Objectives:
1/ In the article about the Meatpacking District property dispute, for how much did Gottesman sell the building to David Winter?
2/ Copy out the article about the Meatpacking District property dispute between "Recognizing that potential" and "sale to Winter.", inclusive, replacing "joint venture agreement" with "partnership agreement".
3/ Summarize the article about the Meatpacking District property dispute in two sentences.
-- start of Document section --
Harch Group principal Harry Jeremias claims that Gottesman partnered with him to acquire and redevelop the property, in the historic Meatpacking District, but that once Gottesman gained control over the project he froze out Jeremias while inducing Jeremias’s protege to help quash the plans.

“The impunity with which Gottesman has deceived his business partner ends today,” attorneys for Jeremias said in a complaint filed Friday in New York state court claiming the hedge fund chief “duplicitously torpedoed” the venture.

Gottesman, 57, didn’t immediately reply to phone and email messages seeking comment.

Jeremias spotted the warehouse in late 2014, put down a $1 million deposit on its $71 million purchase price and began searching for backers, a quest that ultimately led him to Gottesman, according to the complaint. Toms Capital is in a building astride the High Line park on Manhattan’s west side, five blocks north of the property at the heart of their dispute, which is at at 771 Washington St. — and Gottesman’s home is right next door to the warehouse.

Recognizing that potential conflict of interest, Jeremias claims, he negotiated terms that — while surrendering control over the project — would protect him from a failure by his partner to maximize its multi-use development potential. But their joint venture agreement was never signed, according to the complaint.

Gottesman sold the building to investor David Winter for $89 million in July, telling Jeremias about the transaction only after it closed, according to the complaint. Jeremias’s Harch Group sued for breach of contract, unjust enrichment and fraud. It’s also demanding an accounting of the money made on the sale to Winter.
-- end of Document section --
-- start of Listing --
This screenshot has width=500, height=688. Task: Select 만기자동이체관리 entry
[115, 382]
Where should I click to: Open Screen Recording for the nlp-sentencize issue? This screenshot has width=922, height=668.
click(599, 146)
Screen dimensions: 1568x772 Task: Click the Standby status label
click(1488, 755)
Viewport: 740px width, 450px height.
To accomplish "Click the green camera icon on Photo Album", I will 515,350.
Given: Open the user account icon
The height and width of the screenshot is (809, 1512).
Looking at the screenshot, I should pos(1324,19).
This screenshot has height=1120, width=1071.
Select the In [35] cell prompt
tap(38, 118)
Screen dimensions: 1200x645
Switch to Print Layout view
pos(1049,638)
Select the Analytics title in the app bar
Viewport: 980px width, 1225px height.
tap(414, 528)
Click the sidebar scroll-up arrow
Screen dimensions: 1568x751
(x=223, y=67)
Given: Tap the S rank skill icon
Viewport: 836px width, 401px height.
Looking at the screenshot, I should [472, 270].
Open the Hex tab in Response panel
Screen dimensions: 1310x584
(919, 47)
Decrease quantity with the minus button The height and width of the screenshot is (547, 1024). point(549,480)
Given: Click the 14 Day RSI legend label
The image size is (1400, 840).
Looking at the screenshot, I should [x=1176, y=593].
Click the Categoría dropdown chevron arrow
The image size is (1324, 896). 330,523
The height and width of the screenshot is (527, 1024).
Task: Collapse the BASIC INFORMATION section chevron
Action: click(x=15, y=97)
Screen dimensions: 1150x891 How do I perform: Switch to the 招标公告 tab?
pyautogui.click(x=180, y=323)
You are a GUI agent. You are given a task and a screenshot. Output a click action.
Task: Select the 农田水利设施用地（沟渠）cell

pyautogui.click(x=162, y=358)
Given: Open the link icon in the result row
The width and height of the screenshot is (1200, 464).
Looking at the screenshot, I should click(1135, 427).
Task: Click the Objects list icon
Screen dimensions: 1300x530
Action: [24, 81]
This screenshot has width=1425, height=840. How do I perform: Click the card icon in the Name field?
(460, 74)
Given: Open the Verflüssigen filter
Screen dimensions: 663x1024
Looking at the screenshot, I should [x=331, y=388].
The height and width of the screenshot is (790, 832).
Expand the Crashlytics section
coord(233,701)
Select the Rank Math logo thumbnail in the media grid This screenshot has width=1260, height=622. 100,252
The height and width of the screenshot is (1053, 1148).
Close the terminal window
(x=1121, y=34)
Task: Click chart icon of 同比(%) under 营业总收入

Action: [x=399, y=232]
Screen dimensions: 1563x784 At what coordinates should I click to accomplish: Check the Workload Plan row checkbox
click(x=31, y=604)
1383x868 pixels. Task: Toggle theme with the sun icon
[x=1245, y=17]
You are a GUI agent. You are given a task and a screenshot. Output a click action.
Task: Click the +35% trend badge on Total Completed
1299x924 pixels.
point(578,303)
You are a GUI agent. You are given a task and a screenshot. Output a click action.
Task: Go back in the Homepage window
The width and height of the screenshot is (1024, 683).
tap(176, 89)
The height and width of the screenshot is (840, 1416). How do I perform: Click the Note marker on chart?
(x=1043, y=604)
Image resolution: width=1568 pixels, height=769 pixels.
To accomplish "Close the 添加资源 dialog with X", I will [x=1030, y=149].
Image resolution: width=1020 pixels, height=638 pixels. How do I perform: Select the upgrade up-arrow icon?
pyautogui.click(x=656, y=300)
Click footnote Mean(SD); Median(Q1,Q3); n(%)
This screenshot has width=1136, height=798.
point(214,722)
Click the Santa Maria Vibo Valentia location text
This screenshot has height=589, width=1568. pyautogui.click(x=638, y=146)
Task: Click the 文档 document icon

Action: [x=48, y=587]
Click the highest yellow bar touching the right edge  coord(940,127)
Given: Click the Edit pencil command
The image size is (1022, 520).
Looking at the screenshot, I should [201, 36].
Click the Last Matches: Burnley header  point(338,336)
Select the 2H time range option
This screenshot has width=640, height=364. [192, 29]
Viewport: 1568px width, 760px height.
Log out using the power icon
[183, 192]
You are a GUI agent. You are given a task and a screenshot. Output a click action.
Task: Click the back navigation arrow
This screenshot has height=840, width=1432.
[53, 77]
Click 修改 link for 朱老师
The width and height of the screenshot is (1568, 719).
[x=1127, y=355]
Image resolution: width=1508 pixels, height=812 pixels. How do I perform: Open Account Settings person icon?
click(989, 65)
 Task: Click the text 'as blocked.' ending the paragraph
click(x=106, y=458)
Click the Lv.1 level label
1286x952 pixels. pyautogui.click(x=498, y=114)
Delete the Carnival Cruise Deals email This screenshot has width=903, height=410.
-- end of Listing --
Exercise answers:
1/ $89 million

2/
Recognizing that potential conflict of interest, Jeremias claims, he negotiated terms that — while surrendering control over the project — would protect him from a failure by his partner to maximize its multi-use development potential. But their partnership agreement was never signed, according to the complaint.

Gottesman sold the building to investor David Winter for $89 million in July, telling Jeremias about the transaction only after it closed, according to the complaint. Jeremias’s Harch Group sued for breach of contract, unjust enrichment and fraud. It’s also demanding an accounting of the money made on the sale to Winter.

3/ Harch Group principal Harry Jeremias has sued in New York state court, claiming that Gottesman partnered with him to acquire and redevelop a warehouse at 771 Washington St. and then froze him out once he gained control of the project. According to the complaint, Gottesman sold the building to investor David Winter for $89 million in July and told Jeremias only after the sale closed, and Harch Group is suing for breach of contract, unjust enrichment and fraud and is demanding an accounting of the money made on the sale.